Curing (Drying) Garlic and Perennial Onions

Curing is a fancy word for properly drying your bulbs. A good cure improves the flavor, storage quality, and hardiness of both garlic and perennial onion bulbs. The goal is to dry the outer wrapper layers completely while keeping the bulbs or cloves plump and deliciously aromatic. It takes anywhere from 3 weeks to 2 months to properly cure bulbs.

Many factors influence the rate of curing, including humidity, temperature, air circulation, the size of the bulbs, and the number of green leaves at harvest. High humidity can slow drying, so give your bulbs plenty of space, good ventilation, and complete protection from rain. Drying too quickly can cause shriveled bulbs that don’t store well, so dry bulbs out of direct sunlight and away from extreme heat.

We cure our bulbs on the upper level of our pole barn. We use fans to make sure the area is adequately ventilated and to keep the humidity low. You can make your own low-cost exhaust fan by fitting a box fan tightly in a window frame (fill any gaps around the fan for a tight fit).

We hang our garlic to cure: for soft neck garlic you can make braids, though this can be time-consuming. Otherwise use a slip knot that will tighten with the necks as they dry and shrink. To do this, just fold a string in half, then pull the two free ends through the loop, and cinch this around several necks.

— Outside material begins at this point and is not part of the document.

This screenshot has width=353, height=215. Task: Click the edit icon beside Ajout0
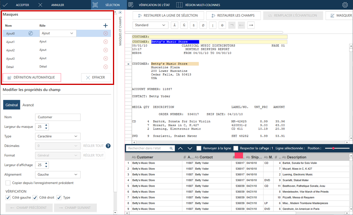click(x=31, y=33)
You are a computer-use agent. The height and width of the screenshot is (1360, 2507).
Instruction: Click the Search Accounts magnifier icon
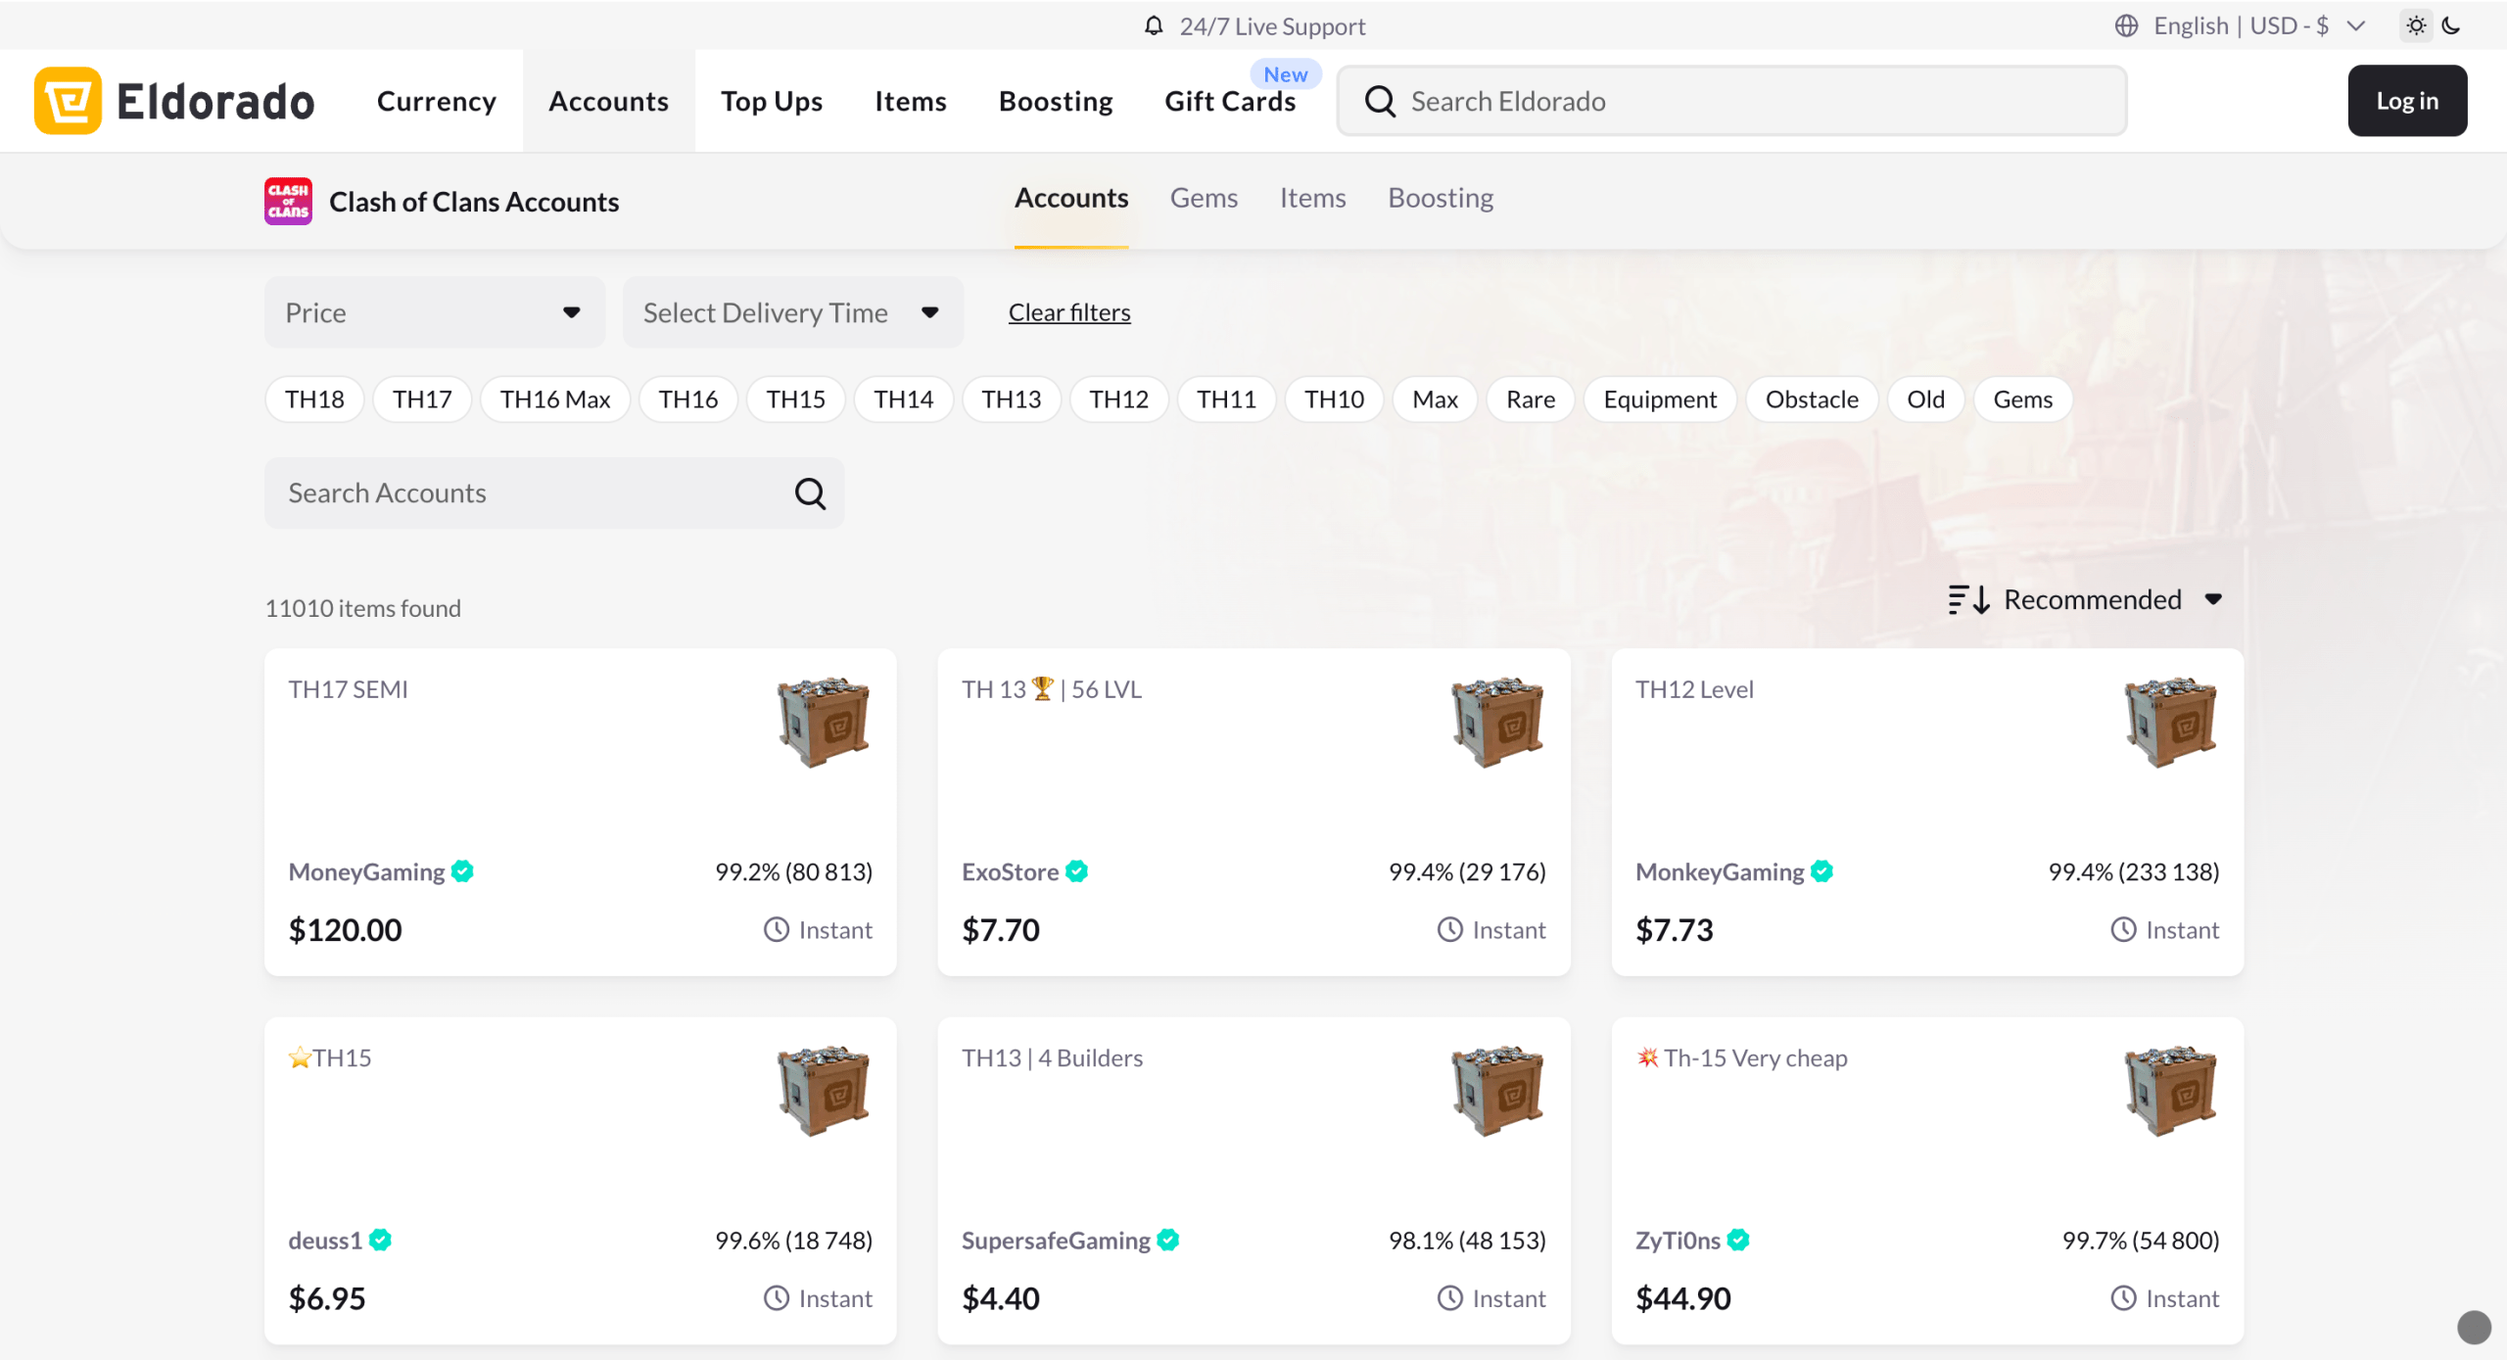pyautogui.click(x=810, y=493)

Then tie the bunch to the main string (or wire, rafter, rack, etc).

We cure our perennial onions on shelves made with hardware cloth. You could also hang a stretched sheet or other breathable material or mesh. The onion necks may break as they dry, so hanging them can lead to bulbs falling and getting bruised.

Every few days check for and remove any spoiled bulbs, being careful to handle the bulbs gently and as little as possible. The high water content right after harvest lets bulbs bruise easily, making them susceptible to rot. Once curing is complete, the bulbs are much less easily damaged.

Once curing is complete, separate the individual perennial onion bulbs from the clusters. For both garlic and onion bulbs, cut the dried tops 1 inch above the base and trim the roots to ¼ inch. Your bulbs are now ready for eating, storage, or planting.